The nuclear-encoded sigma factor SIG4 directly activates transcription of chloroplast psbA and ycf17 genes in the unicellular red alga Cyanidioschyzon merolae

Abstract The plant organelle chloroplast originated from the endosymbiosis of a cyanobacterial-like photosynthetic bacterium, and still retains its own genome derived from this ancestor. We have been focusing on a unicellular red alga, Cyanidioschyzon merolae, as a model photosynthetic eukaryote. In this study, we analyzed the transcriptional specificity of SIG4, which is one of four nuclear-encoded chloroplast RNA polymerase sigma factors in this alga.
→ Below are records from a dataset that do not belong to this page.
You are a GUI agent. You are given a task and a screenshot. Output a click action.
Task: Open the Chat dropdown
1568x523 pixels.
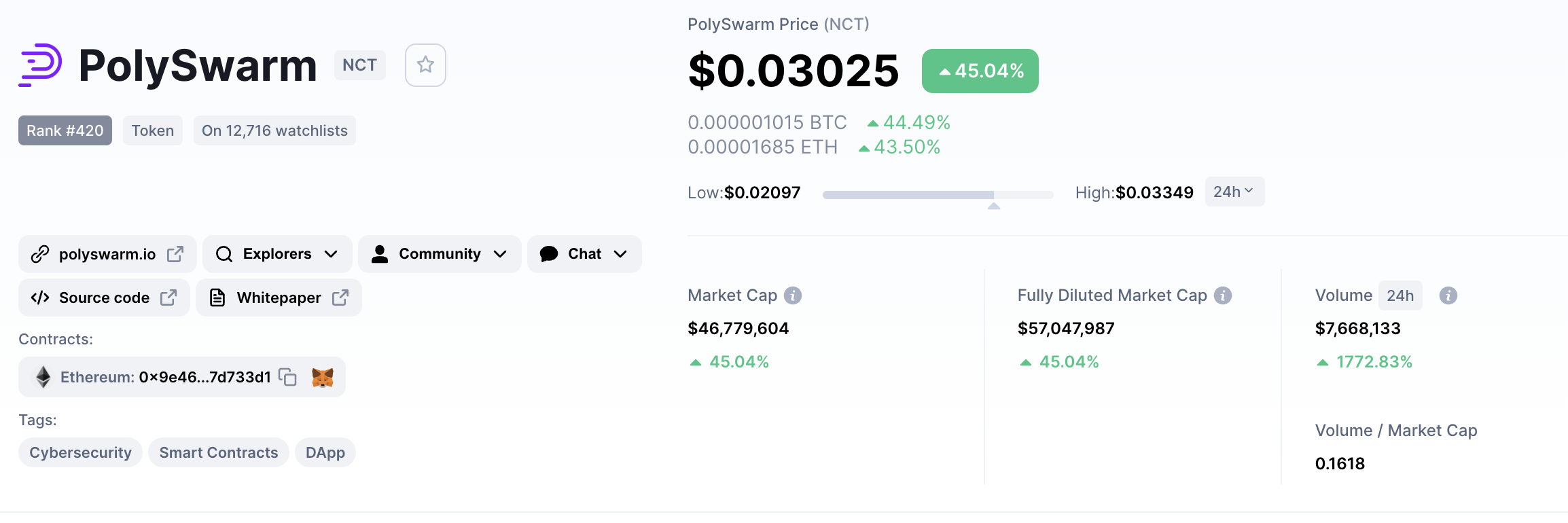[584, 254]
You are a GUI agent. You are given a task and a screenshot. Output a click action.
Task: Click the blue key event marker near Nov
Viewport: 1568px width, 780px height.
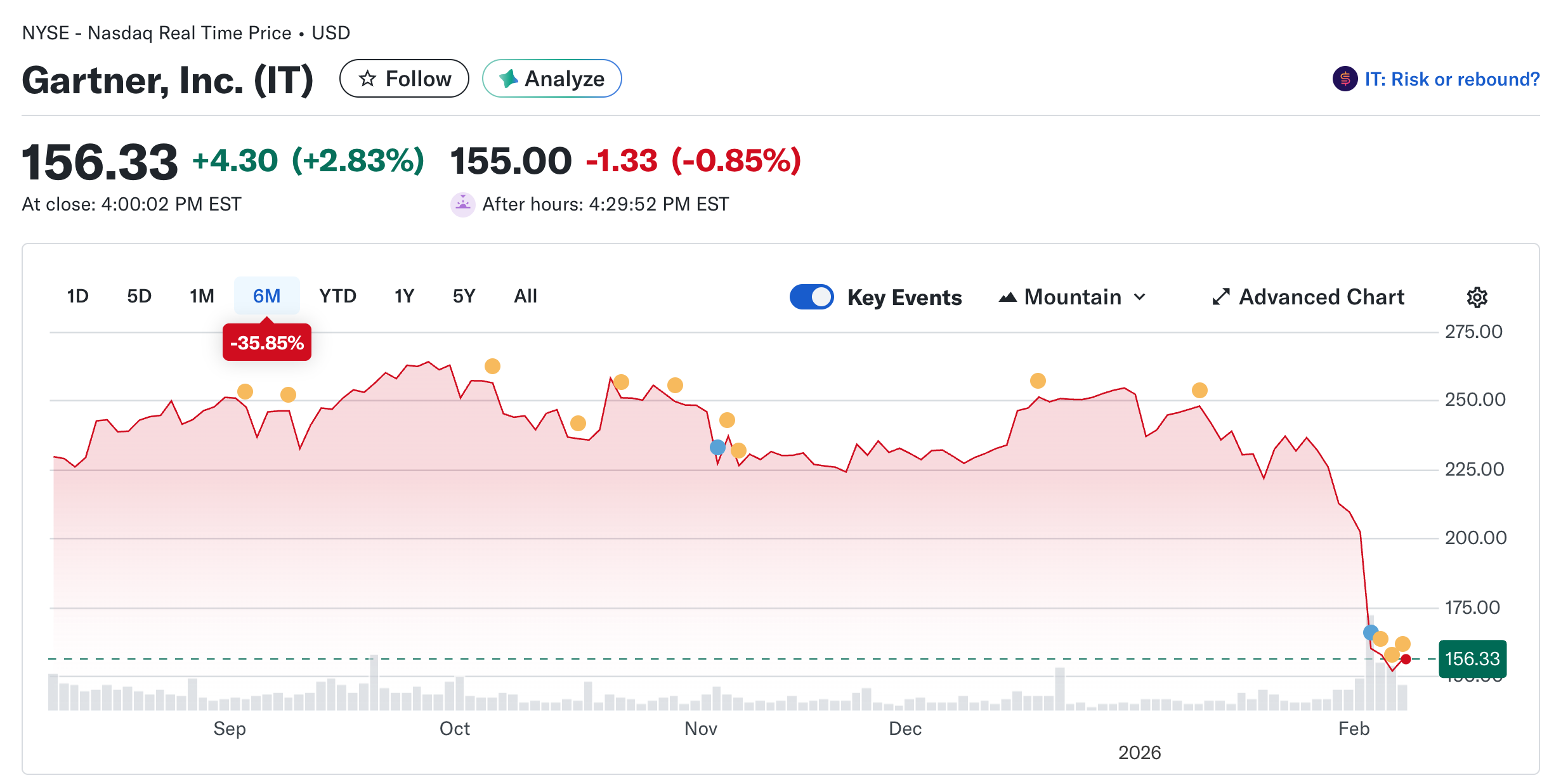click(717, 447)
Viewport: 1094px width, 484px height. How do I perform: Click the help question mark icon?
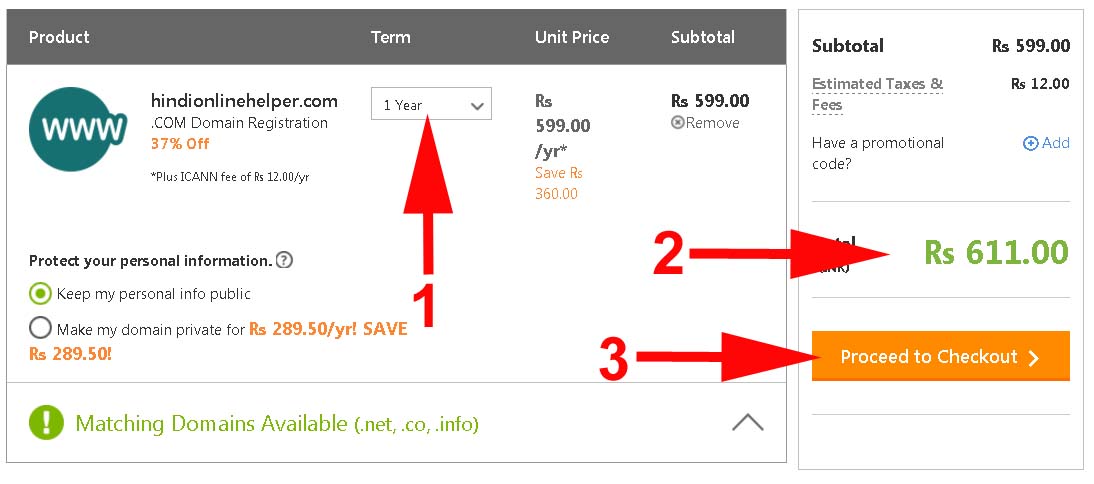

Accumulation of the SIG4 protein was observed in response to nitrogen depletion or high light conditions. By comparing the chloroplast transcriptomes under nitrogen depletion and SIG4-overexpressing conditions, we identified several candidate genes as SIG4 targets. Together with the results of chromatin immunoprecipitation analysis, the promoters of the psbA (encoding the D1 protein of the photosystem II reaction center) and ycf17 (encoding a protein of the early light-inducible protein family) genes were shown to be direct activation targets. The phycobilisome (PBS) CpcB protein was decreased by SIG4 overexpression, which suggests the negative involvement of SIG4 in PBS accumulation. The nuclear-encoded sigma factor SIG4 directs transcription of chloroplast-encoded ycf17 and psbA genes in response to nitrogen depletion in a red alga Cyanidioschyzon merolae. Graphical Abstract Figure. The nuclear-encoded sigma factor SIG4 directs transcription of chloroplast-encoded ycf17 and psbA genes in response to nitrogen depletion in a red alga Cyanidioschyzon merolae.